(Element lookup records)
= = =

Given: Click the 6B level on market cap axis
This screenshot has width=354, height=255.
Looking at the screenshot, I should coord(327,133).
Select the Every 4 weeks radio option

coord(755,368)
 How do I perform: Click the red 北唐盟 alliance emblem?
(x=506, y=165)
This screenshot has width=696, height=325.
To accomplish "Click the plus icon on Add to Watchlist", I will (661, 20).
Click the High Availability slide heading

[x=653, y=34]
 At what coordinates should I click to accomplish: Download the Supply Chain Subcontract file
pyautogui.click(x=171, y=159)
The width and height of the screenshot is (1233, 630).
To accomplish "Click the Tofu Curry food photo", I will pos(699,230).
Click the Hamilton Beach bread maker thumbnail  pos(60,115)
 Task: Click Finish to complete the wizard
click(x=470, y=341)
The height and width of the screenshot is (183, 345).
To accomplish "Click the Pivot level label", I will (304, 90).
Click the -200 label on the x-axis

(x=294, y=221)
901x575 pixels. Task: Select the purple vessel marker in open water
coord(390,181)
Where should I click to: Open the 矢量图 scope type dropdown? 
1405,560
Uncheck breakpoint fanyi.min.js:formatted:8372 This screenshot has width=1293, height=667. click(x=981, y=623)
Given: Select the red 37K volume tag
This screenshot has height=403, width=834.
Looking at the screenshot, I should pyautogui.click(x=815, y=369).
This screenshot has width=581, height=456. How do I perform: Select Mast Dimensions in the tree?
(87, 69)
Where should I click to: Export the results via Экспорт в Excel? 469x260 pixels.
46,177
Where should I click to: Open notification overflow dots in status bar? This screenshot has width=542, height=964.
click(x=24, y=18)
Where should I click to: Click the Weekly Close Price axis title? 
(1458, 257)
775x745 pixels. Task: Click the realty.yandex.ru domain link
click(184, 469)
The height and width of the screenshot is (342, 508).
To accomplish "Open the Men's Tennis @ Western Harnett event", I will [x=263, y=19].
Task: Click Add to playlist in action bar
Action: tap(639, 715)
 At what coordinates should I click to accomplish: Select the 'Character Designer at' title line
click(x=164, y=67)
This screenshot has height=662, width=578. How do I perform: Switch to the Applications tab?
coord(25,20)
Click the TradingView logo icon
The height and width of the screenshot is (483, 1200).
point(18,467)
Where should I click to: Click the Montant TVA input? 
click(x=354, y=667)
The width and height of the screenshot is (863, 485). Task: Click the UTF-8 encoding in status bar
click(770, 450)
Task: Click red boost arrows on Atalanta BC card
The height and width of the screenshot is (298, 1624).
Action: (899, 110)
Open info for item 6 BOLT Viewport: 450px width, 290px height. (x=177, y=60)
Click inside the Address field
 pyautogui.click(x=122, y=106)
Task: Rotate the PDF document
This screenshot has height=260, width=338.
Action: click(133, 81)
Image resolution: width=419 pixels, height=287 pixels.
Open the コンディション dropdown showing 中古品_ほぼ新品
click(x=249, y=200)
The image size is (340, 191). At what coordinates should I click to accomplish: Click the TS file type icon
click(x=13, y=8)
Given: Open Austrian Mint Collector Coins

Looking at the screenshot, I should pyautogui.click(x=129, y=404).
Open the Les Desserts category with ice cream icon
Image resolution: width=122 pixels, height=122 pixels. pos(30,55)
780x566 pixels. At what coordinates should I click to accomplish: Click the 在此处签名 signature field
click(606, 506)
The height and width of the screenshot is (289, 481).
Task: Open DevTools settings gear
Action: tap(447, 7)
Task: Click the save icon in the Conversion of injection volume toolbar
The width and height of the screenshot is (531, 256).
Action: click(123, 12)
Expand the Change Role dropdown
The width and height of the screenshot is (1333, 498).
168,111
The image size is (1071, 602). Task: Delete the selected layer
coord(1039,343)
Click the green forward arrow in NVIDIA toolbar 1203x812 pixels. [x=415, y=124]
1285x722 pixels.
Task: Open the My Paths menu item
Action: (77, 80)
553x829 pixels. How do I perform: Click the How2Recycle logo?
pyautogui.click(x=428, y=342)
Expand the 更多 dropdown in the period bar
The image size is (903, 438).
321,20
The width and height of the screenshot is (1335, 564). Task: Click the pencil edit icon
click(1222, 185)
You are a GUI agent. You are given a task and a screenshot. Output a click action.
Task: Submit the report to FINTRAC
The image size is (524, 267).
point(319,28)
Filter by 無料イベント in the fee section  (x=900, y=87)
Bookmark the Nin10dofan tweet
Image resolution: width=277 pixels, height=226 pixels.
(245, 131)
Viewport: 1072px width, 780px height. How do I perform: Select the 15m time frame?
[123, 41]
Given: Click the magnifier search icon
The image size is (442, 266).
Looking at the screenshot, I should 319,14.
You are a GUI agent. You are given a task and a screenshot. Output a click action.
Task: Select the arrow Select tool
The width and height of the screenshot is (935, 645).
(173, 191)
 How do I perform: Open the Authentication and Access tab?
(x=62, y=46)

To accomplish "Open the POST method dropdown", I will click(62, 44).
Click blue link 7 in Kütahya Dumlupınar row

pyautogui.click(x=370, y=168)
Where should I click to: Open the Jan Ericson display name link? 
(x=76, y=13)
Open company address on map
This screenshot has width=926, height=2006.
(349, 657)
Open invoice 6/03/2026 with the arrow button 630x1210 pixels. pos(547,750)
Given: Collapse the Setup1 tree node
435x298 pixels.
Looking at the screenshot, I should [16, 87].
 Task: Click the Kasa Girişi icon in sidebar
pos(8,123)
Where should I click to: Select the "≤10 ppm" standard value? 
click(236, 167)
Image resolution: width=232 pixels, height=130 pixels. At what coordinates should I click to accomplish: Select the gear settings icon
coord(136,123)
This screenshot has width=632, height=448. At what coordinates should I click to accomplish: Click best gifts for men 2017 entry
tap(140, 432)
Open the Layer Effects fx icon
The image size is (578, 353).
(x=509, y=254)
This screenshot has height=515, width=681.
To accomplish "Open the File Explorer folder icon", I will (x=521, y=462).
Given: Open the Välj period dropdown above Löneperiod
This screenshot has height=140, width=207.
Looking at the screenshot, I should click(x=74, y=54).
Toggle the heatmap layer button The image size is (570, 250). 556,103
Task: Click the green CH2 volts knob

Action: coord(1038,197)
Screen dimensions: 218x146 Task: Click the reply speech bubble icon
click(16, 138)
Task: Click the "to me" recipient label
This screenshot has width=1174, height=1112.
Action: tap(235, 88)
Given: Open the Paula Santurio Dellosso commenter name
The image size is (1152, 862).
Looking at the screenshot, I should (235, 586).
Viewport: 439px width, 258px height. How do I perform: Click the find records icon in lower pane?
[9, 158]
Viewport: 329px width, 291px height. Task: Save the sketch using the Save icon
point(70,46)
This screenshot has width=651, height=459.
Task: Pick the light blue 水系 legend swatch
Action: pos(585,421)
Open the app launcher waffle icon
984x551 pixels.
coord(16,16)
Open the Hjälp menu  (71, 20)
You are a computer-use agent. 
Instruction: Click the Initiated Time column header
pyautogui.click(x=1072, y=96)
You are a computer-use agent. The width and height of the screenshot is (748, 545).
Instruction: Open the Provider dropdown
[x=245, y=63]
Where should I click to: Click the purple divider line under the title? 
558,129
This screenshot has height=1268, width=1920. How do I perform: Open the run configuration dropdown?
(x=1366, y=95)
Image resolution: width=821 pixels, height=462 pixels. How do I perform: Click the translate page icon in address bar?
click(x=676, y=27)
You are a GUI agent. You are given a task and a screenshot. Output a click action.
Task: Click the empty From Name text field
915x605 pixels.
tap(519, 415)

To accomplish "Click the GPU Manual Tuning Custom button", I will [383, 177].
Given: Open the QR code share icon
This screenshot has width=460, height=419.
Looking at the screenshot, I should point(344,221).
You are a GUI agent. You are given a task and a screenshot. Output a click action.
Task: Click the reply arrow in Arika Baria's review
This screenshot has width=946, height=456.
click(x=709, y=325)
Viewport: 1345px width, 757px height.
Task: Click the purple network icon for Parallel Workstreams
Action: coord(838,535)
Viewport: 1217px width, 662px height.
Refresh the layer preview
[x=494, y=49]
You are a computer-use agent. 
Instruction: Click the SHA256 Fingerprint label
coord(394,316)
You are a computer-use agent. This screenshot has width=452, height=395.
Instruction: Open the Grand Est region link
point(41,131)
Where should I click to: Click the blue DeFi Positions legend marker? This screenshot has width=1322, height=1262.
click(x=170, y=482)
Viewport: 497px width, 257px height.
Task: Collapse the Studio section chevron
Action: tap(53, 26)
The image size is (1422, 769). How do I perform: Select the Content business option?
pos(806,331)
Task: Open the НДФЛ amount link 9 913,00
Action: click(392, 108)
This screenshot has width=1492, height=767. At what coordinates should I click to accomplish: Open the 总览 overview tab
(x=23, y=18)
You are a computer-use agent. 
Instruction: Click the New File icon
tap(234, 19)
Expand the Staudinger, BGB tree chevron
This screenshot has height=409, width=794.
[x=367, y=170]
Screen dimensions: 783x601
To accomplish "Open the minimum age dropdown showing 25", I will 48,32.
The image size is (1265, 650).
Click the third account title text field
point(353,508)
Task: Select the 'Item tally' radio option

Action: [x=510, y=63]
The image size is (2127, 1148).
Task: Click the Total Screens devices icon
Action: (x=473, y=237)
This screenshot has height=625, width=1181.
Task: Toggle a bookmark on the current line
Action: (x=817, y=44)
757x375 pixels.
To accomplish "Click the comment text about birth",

= = =

__What is required__
Please quote, word for word, the lines of the data starting at the line that contains "Open the Les" and ending at the line that contains "Image resolution: width=122".

__Solution to the problem__
Open the Les Desserts category with ice cream icon
Image resolution: width=122 pixels, height=122 pixels. pos(30,55)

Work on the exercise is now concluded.